(Saved entries)
○ ○ ○ ○ ○

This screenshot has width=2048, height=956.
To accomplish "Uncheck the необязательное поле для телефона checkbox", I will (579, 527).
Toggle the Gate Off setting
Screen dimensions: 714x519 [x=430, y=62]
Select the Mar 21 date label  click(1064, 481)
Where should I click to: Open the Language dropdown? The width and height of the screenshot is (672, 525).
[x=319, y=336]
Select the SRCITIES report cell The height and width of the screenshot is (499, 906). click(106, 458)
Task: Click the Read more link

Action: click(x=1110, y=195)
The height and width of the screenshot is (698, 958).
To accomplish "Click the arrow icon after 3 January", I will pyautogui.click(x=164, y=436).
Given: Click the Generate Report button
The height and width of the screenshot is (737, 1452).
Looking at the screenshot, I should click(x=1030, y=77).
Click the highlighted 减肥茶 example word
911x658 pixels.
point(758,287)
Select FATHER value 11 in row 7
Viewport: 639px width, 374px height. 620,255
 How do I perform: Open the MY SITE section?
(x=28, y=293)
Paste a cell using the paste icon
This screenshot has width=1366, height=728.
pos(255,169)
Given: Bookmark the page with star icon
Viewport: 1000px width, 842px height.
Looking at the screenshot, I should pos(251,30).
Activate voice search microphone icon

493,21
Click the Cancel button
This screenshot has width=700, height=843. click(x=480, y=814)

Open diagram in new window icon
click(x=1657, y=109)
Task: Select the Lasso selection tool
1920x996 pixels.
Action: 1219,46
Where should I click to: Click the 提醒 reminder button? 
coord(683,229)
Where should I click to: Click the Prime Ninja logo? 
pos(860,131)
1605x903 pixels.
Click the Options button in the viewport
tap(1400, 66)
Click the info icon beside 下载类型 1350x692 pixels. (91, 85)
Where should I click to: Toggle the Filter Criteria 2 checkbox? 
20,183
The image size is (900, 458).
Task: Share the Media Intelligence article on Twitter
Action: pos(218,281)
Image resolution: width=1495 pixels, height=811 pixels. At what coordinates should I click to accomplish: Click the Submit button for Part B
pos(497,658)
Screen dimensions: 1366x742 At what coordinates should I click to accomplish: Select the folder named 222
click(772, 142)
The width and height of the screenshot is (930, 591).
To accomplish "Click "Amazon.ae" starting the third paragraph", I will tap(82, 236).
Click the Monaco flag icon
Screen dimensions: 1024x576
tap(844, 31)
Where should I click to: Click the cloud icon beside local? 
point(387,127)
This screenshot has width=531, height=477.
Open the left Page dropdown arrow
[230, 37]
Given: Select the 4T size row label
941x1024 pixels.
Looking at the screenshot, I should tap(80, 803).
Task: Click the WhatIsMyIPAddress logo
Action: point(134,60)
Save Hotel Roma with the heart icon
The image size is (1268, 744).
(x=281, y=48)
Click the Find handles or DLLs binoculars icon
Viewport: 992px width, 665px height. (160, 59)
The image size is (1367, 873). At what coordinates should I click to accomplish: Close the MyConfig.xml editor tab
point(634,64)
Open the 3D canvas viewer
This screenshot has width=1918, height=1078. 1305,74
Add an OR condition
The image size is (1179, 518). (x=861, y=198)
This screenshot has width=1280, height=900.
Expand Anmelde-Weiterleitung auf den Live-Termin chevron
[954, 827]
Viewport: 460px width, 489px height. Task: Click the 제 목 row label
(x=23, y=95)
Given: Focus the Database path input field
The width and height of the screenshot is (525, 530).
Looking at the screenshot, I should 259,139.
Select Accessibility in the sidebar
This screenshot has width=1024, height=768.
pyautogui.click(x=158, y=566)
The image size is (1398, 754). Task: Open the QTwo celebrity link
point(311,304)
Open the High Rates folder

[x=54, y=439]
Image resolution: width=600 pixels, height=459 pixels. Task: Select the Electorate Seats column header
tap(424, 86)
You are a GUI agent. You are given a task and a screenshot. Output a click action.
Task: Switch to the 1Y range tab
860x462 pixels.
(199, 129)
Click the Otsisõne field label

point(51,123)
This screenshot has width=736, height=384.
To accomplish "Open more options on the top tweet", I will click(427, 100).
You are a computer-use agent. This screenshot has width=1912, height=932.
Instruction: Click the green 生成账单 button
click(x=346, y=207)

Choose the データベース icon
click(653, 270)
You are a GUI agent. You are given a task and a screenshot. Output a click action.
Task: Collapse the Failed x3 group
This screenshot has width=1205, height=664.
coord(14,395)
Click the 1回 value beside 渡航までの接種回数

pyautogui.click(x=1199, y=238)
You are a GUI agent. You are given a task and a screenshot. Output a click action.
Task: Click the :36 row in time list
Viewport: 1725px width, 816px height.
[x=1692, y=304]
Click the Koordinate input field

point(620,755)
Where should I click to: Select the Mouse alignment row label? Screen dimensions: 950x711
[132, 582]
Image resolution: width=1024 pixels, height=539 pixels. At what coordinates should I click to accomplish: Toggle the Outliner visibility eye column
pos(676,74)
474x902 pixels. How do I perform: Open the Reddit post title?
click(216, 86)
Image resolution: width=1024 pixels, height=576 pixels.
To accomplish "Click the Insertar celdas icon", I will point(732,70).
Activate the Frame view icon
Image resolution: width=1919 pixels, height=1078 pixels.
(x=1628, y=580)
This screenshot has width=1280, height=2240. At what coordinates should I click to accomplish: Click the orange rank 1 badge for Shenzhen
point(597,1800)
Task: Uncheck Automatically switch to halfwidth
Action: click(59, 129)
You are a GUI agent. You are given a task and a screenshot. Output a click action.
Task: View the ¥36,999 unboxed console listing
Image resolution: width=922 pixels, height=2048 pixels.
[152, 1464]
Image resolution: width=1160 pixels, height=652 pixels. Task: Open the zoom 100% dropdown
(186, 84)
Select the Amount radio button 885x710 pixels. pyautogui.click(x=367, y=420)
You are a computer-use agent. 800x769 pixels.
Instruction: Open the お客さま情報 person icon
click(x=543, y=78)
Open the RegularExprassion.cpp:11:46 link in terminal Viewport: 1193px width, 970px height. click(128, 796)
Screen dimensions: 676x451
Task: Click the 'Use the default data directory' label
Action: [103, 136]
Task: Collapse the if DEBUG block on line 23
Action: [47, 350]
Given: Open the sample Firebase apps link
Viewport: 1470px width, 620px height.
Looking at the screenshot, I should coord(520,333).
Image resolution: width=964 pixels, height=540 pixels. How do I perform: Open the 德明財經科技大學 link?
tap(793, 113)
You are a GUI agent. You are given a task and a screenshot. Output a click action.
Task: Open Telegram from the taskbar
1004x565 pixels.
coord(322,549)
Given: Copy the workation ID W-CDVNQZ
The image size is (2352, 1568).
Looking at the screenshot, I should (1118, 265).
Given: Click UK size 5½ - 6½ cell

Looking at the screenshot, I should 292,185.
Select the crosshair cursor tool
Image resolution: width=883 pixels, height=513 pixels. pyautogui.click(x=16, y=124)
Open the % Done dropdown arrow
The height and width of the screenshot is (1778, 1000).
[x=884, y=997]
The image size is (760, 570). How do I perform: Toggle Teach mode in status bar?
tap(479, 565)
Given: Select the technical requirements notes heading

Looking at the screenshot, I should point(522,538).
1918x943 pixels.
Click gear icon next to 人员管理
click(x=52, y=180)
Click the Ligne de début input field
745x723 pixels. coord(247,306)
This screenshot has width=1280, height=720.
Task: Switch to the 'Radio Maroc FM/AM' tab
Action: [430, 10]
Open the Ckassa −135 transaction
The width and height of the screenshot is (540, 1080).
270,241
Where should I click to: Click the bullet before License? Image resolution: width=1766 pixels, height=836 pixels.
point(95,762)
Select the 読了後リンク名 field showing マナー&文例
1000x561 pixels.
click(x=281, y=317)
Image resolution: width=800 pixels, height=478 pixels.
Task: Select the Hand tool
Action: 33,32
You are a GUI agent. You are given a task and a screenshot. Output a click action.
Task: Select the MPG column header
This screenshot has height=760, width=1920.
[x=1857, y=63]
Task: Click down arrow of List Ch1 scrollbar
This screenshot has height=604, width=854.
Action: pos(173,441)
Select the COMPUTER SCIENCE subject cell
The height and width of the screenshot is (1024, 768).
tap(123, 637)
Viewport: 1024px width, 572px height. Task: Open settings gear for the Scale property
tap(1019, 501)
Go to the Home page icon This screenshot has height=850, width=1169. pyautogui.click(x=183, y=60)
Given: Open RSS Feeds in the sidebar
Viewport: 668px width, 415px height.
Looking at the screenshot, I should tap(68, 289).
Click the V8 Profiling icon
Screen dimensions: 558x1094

○ ○ ○ ○ ○

THE TASK: Above are the records. Copy the lines beginning at the one that has "Click the Options button in the viewport" and ending with the one that has "Given: Focus the Database path input field", unchanged.

YOUR SOLUTION:
Click the Options button in the viewport
tap(1400, 66)
Click the info icon beside 下载类型 1350x692 pixels. (91, 85)
Where should I click to: Toggle the Filter Criteria 2 checkbox? 
20,183
The image size is (900, 458).
Task: Share the Media Intelligence article on Twitter
Action: pos(218,281)
Image resolution: width=1495 pixels, height=811 pixels. At what coordinates should I click to accomplish: Click the Submit button for Part B
pos(497,658)
Screen dimensions: 1366x742 At what coordinates should I click to accomplish: Select the folder named 222
click(772, 142)
The width and height of the screenshot is (930, 591).
To accomplish "Click "Amazon.ae" starting the third paragraph", I will tap(82, 236).
Click the Monaco flag icon
Screen dimensions: 1024x576
tap(844, 31)
Where should I click to: Click the cloud icon beside local? 
point(387,127)
This screenshot has width=531, height=477.
Open the left Page dropdown arrow
[230, 37]
Given: Select the 4T size row label
941x1024 pixels.
Looking at the screenshot, I should tap(80, 803).
Task: Click the WhatIsMyIPAddress logo
Action: point(134,60)
Save Hotel Roma with the heart icon
The image size is (1268, 744).
(x=281, y=48)
Click the Find handles or DLLs binoculars icon
Viewport: 992px width, 665px height. (160, 59)
The image size is (1367, 873). At what coordinates should I click to accomplish: Close the MyConfig.xml editor tab
point(634,64)
Open the 3D canvas viewer
This screenshot has width=1918, height=1078. 1305,74
Add an OR condition
The image size is (1179, 518). (x=861, y=198)
This screenshot has width=1280, height=900.
Expand Anmelde-Weiterleitung auf den Live-Termin chevron
[954, 827]
Viewport: 460px width, 489px height. Task: Click the 제 목 row label
(x=23, y=95)
Given: Focus the Database path input field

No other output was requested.